Introducing new metadata for Tweets

Wednesday, 13 February 2013

We’ll soon be adding new fields to Tweet structures returned by the API, helping developers more easily work with targeted subsets of Tweet collections.

The new lang attribute specifies the language the Tweet was written in, as identified by Twitter’s machine language detection algorithms. The values will be valid BCP 47 language identifiers, and may represent any of the languages listed on Twitter’s advanced search page, or “und” if no language could be detected. This field enables consumers of Tweet data, such as analytics services or real-time search streams, to offer language-specific curation, aggregation and analysis of Tweet content.

The new streaming-only filter_level attribute is intended for applications which display a selection of Tweets from a stream. Its values may be one of “none”, “low”, or “medium”, with a reserved “high” classification for future use. The “medium” (and eventually “high”) entries will roughly correlate to the “Top Tweets” results for searches on twitter.com. This will allow applications to more easily surface certain types of content from otherwise noisy or high-volume feeds.

Both attributes will be available on Streaming API responses, and lang will also be available on REST. We expect to turn on the filter_level attribute first, on Wednesday, February 20. The lang attribute will follow shortly after. Please keep an eye on the calendar of API changes for updates regarding the availability of these attributes.
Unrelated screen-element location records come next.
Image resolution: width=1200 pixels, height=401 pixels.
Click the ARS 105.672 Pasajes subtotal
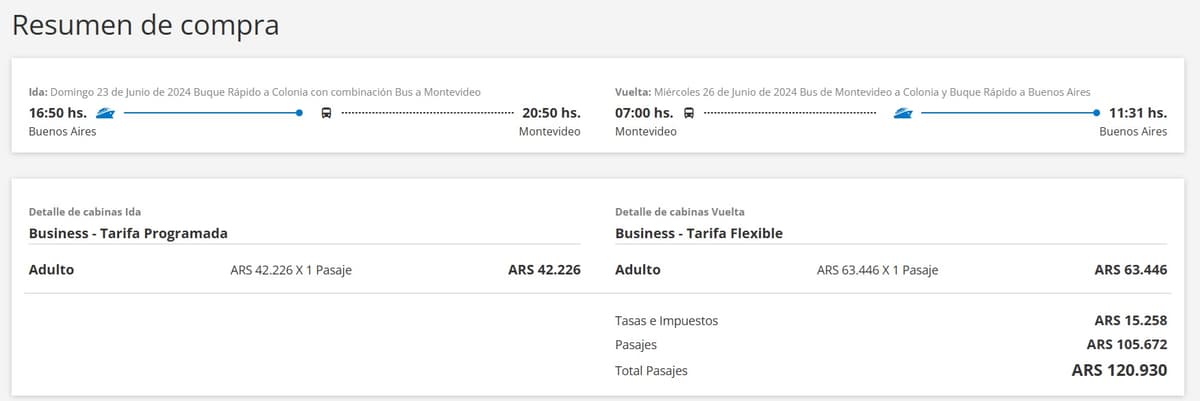pos(1126,345)
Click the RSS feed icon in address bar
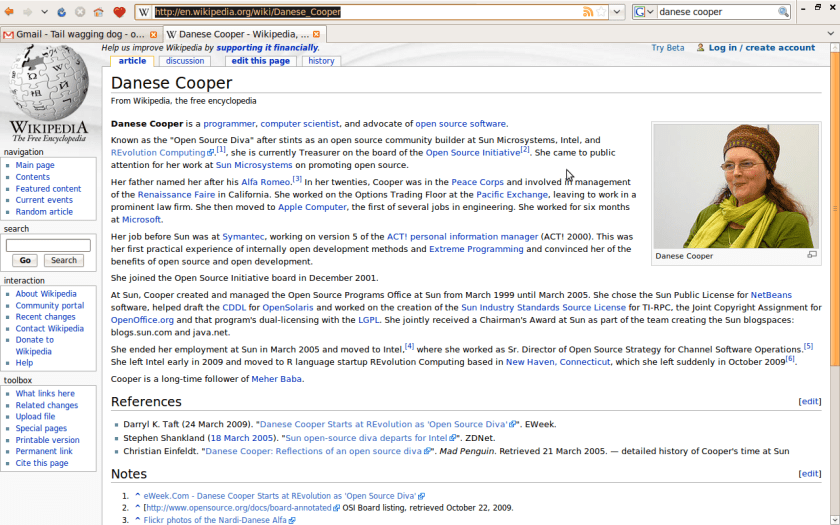 588,12
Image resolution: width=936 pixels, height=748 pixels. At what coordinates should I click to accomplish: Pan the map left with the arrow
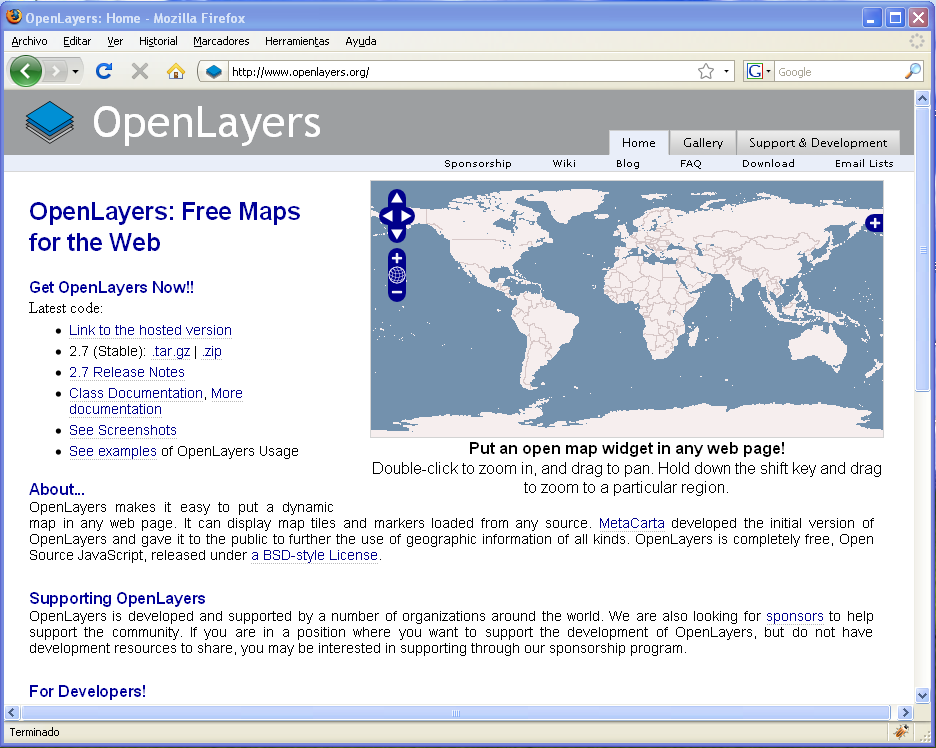pyautogui.click(x=387, y=216)
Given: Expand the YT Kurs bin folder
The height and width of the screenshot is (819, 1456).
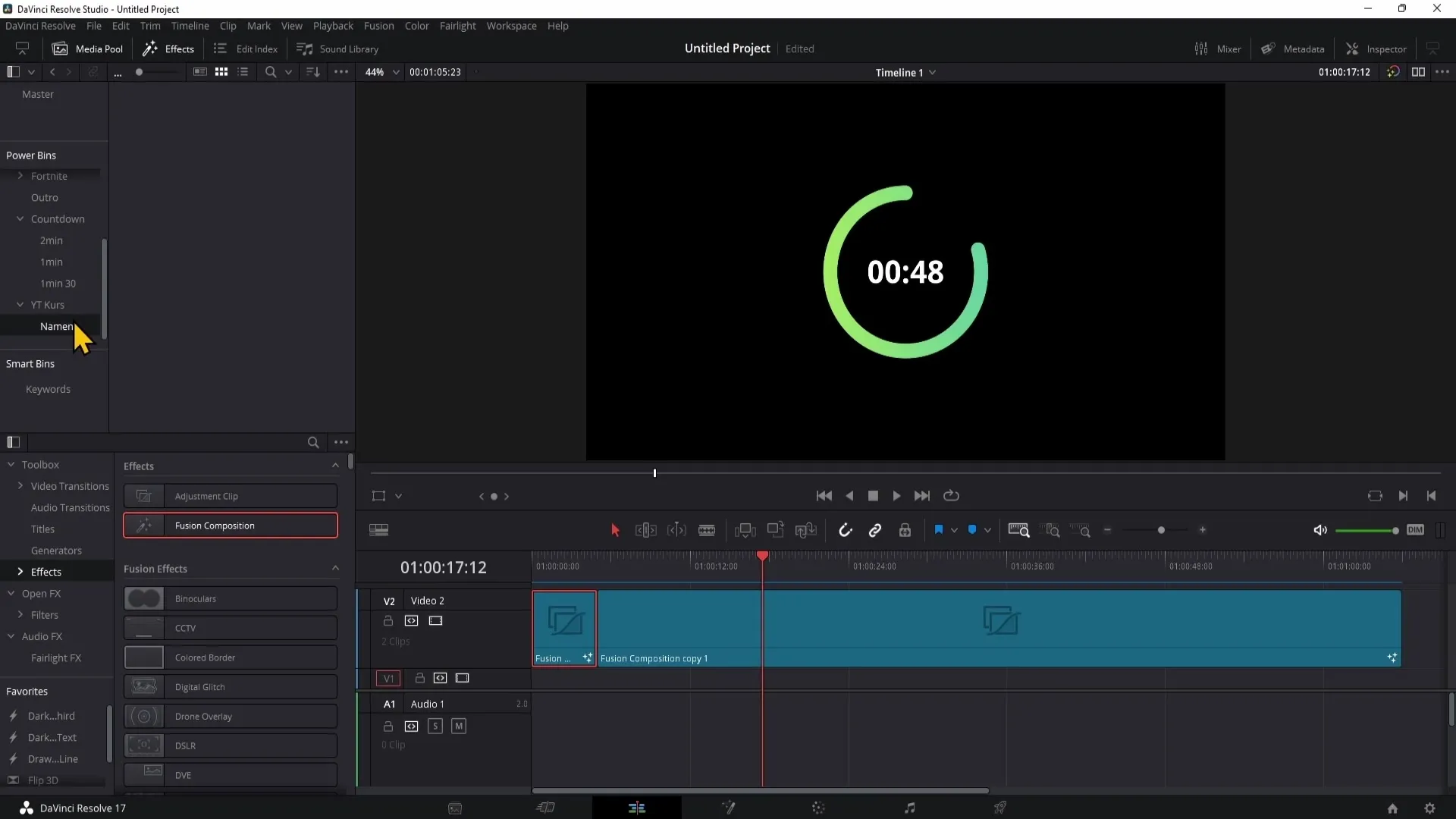Looking at the screenshot, I should [x=20, y=304].
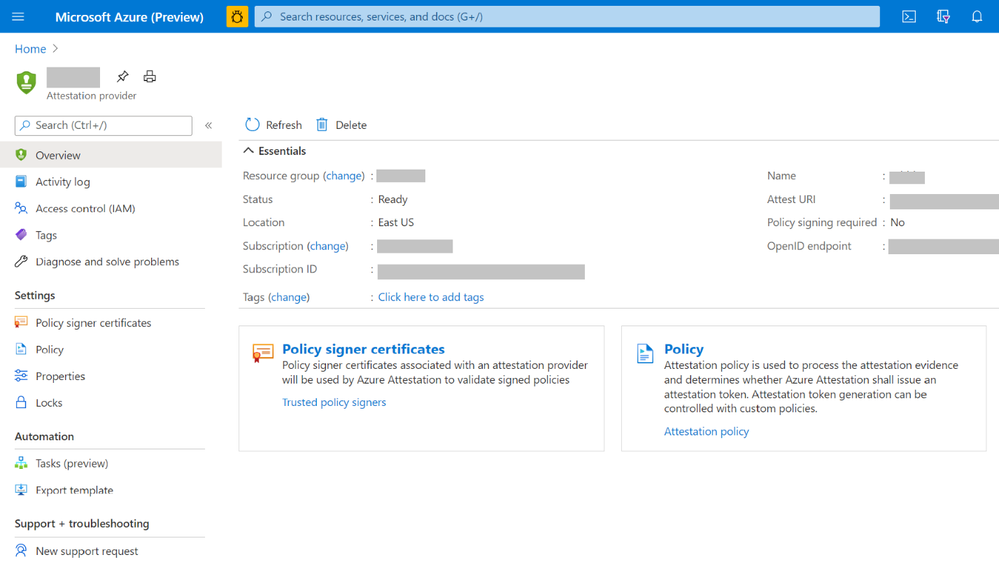Open the Attestation policy link
This screenshot has width=999, height=572.
tap(706, 431)
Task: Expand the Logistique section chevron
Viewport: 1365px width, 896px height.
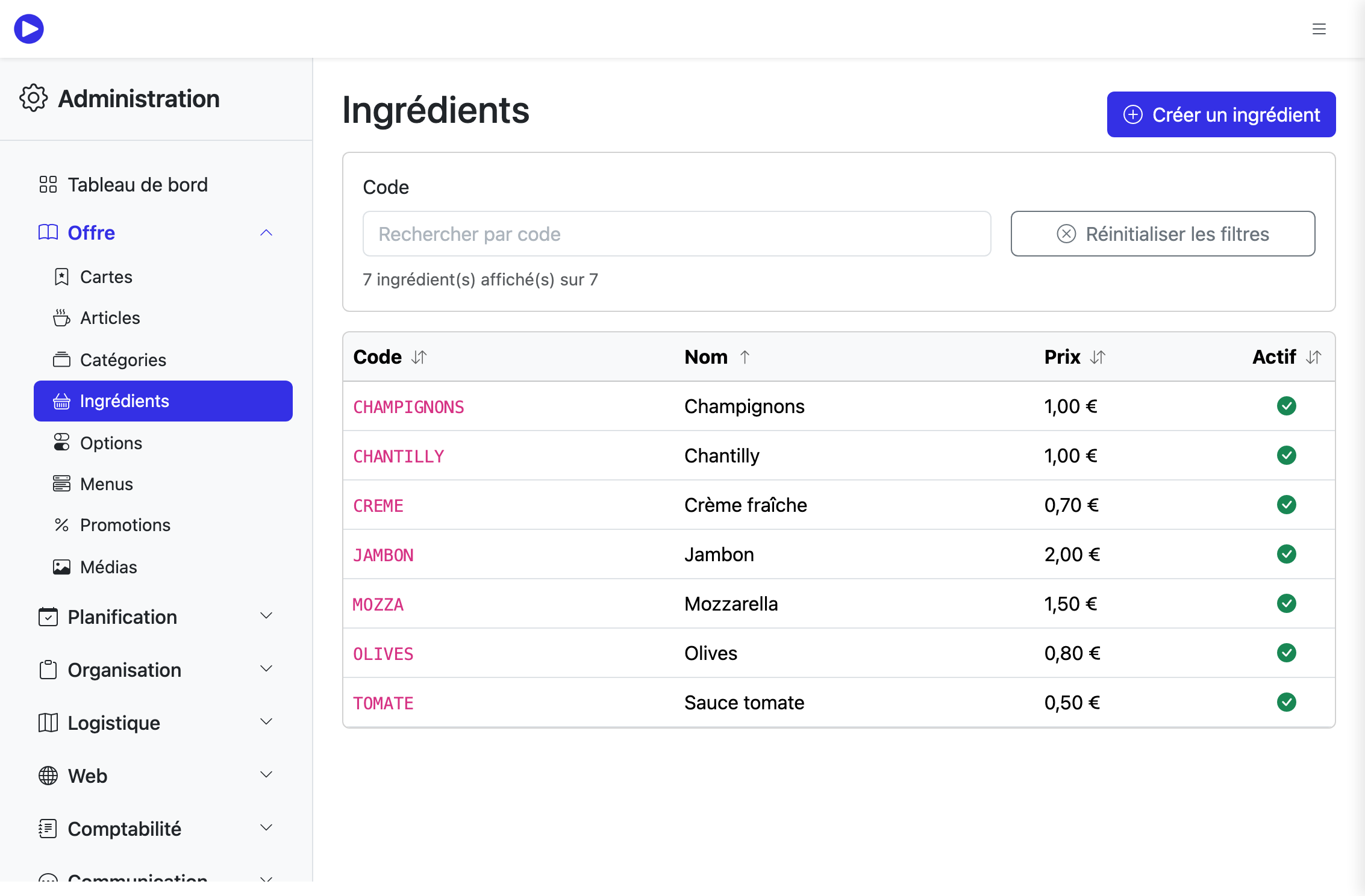Action: (x=266, y=721)
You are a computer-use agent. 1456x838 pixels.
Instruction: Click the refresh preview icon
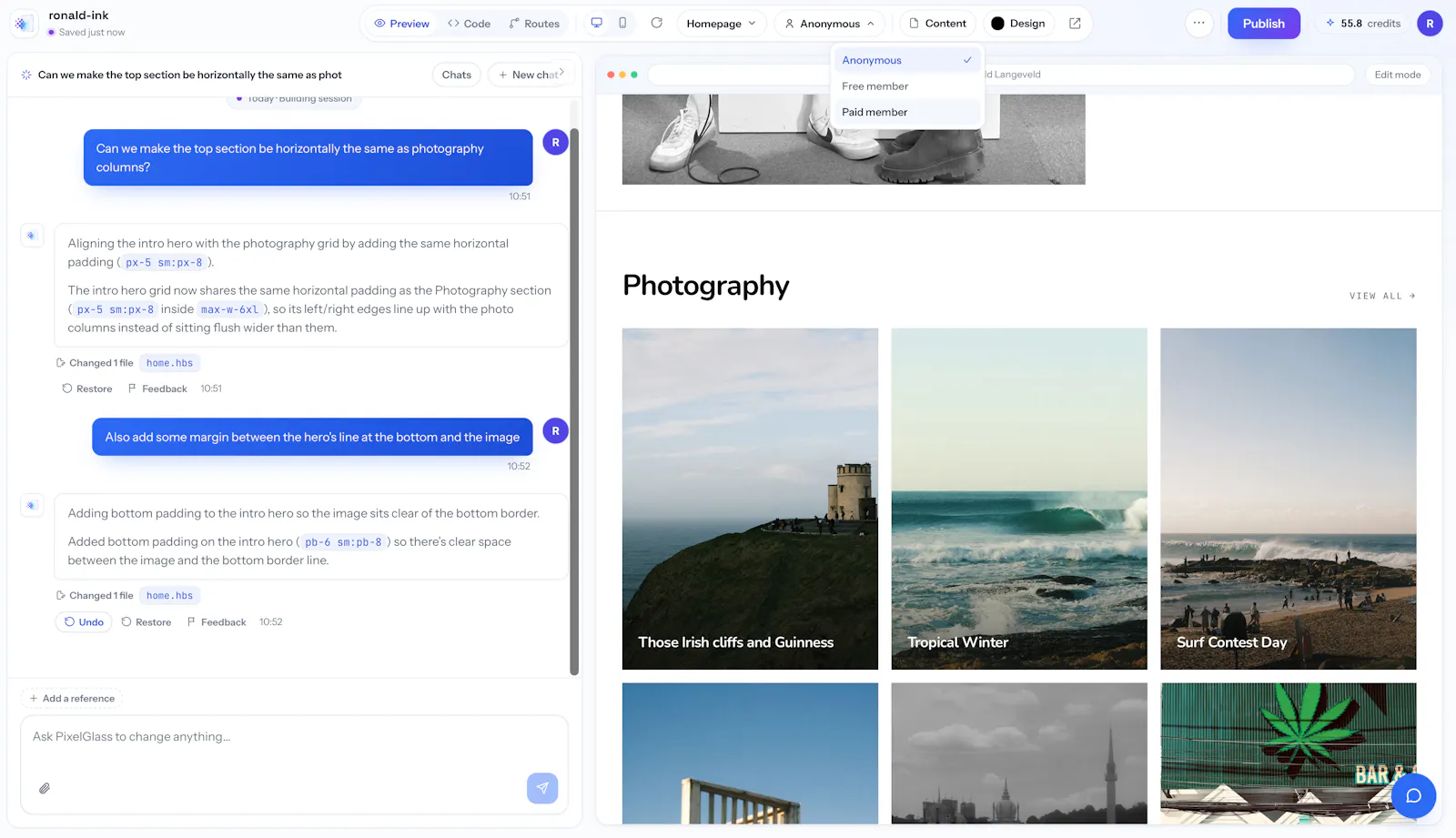point(656,23)
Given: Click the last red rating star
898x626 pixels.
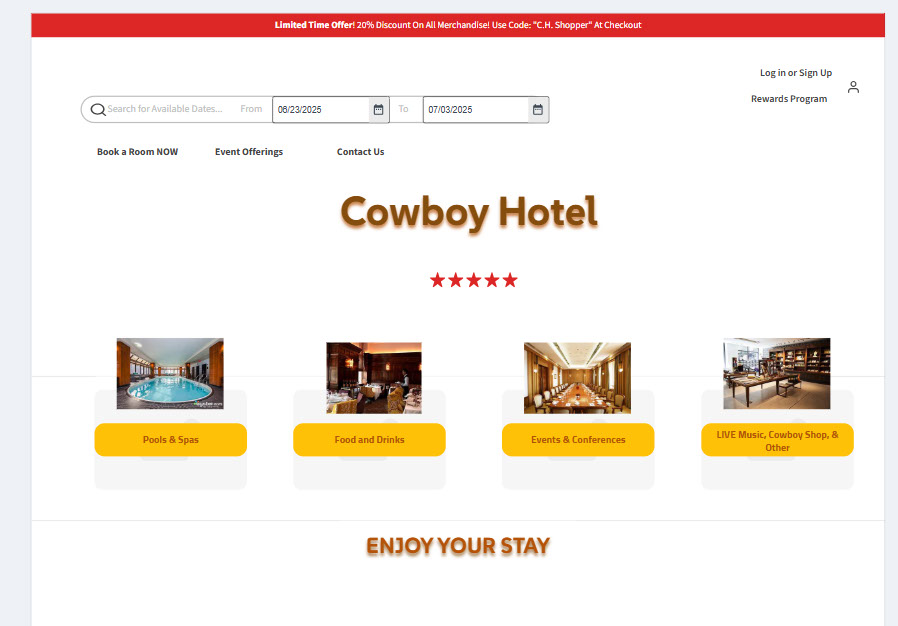Looking at the screenshot, I should tap(510, 280).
Once deployed, you will see these new attributes present on the top level of Tweet status objects:

"status": {
    "created_at": "Tue Oct 30 21:12:37 +0000 2012",
    "id": 263387958047027200,
    "id_str": "263387958047027200",
    "text": "Better late than never, statuses/retweets_of_me is joining the API v1.1 method roster: https://t.co/jYz3MJnb ^TS",
    "geo": null,
    "coordinates": null,
    "place": null,
    "filter_level": "medium",
    "lang": "en",
    ...
}

Additionally, public streaming endpoints will support two new parameters that will provide Twitter-side filtering of streamed data based off of these attributes.

Connecting to a public stream and specifying the language parameter with a comma-separated list of languages will only return Tweets that have been detected as being written in the specified languages. For example, connecting with language=en will only stream Tweets detected to be in the English language.

Connecting to a public stream and specifying the filter_level parameter of one of “none”, “low”, or “medium” will define the level of filtering applied to the stream, where “none” corresponds to no filtering, and “medium” corresponds to the most filtering. The default value for filter_level will be none.

We hope these additions will help you provide great and appropriate Twitter content to your users. As always, if you have any questions or comments please follow up in this discussion thread.